The body produces some antioxidants on its own, but many come from the food we consume.  

Scientists in the study determined each participant's optimism "score" through a series of questions such as the positively worded "I expect more good things to happen to me than bad" and the negatively worded "I hardly ever expect things to go my way." Each person's antioxidant levels were then measured from a blood sample.

The researchers also asked participants about their fruit and vegetable consumption, vitamin use, exercise habits, and smoking status. They used several models to test whether these behaviors independently accounted for the association between optimism and antioxidant concentrations.

This approach is a major strength of Boehm's research, according to Hilary Tindle, a physician at the University of Pittsburgh. Tindle recently published a book entitled Up: How Positive Outlook Can Transform Our Heath and Aging, which discusses the relationship between optimism and health.

"Optimists classically self-report better diet choices, but to my knowledge nobody has actually [gone] and measured that in their diet," Tindle said. "They're biochemically validating what has already been shown in previous studies."

Boehm's findings suggest that optimism may be positively linked with a group of antioxidants called carotenoids, which are highly pigmented compounds naturally present in many fruits, grains, oils, and vegetables.

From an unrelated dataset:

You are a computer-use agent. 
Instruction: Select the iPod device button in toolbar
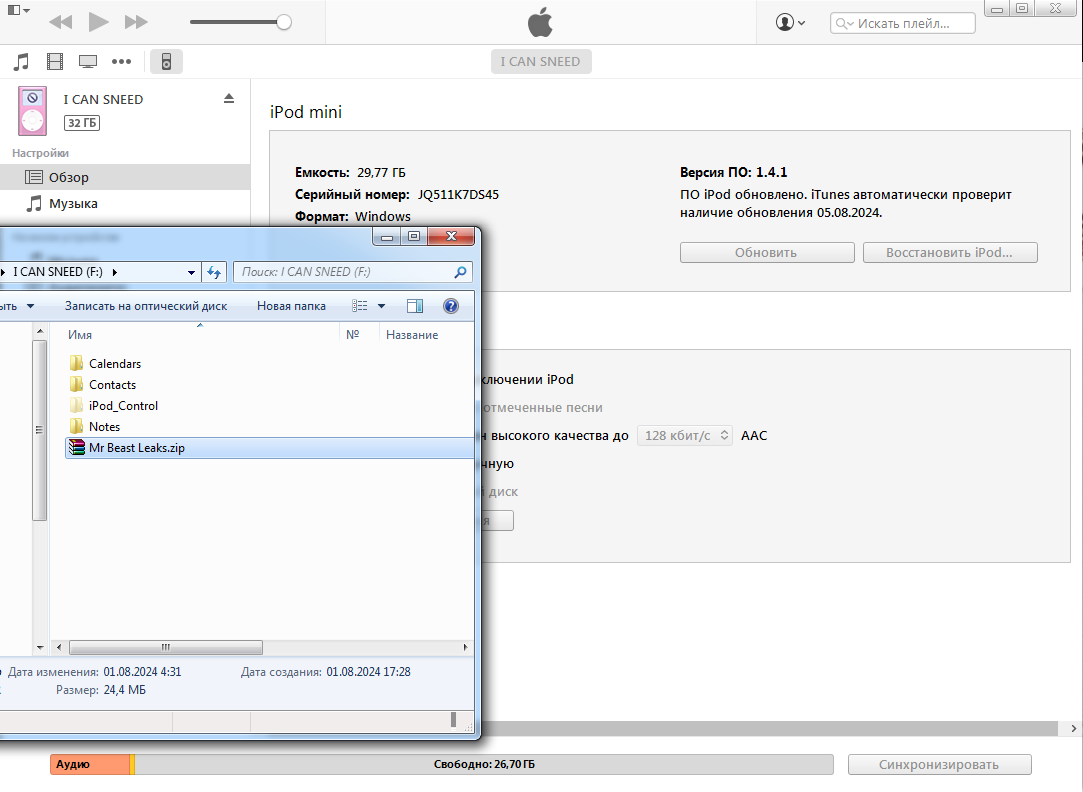(166, 61)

Even when adjusted for health behaviors, the researchers found 3 to 7 percent higher levels of carotenoids in participants with higher optimism scores.

"Optimism is associated with higher levels of carotenoids, which presumably are better able to counteract effects of free radicals and reduce cellular damage," Boehm said.

The findings, published earlier this year in the journal Psychosomatic Medicine, showed that smoking status and fruit and vegetable consumption explained the greatest variation in the relationship between optimism and carotenoid concentration.

It may be, as Boehm believes, that optimism precedes and potentially even improves health. Conversely, good health may inspire a more optimistic attitude. Or the two qualities may reinforce each other.

Another recent study suggests that most people can't help but to think optimistically.

This study was conducted by Ed O'Brien, a social psychologist at the University of Michigan in Ann Arbor, and published in April in the journal Psychological Science. The findings suggest that people have a natural tendency to think positively about their future.

Participants were asked to generate a list of hypothetical personal experiences that would make them happy or unhappy over the course of the next year. They then ranked how difficult it was to formulate that list and how happy they believed they would be in the future overall.

The easier it was for people to think of positive future experiences, the happier they imagined they would be. However, there was no relationship between easily generating negative future experiences and expecting to be unhappy as a result.

O'Brien concluded that people seem to discount the possibility that future negative events will make them unhappy overall, suggesting that optimism might come more naturally.

"We're not as used to thinking about the future in terms of things that are going to go wrong," said O'Brien.

O'Brien's study is one of many to find that people are consistently optimistic about their future, predicting pleasant experiences and discounting unpleasant ones.

If optimism may lead to better health and people generally tend to think optimistically, what does this mean for the connection between mental and physical health?

"If we can establish that optimism comes before healthy states, we might be able to intervene and improve people's optimism," Boehm explained. Although participants in her study were midlife adults, she intends to conduct future research on young adults as well.

But again, it's difficult to determine what comes first: the optimism or the good health.

According to Tindle, the question of causality is crucial.

"This research is critically important, but we need more studies in way of causality," Tindle explains. "That's the weakness of the body of research." 


Cassy Krueger is a science writer in Madison, Wisconsin.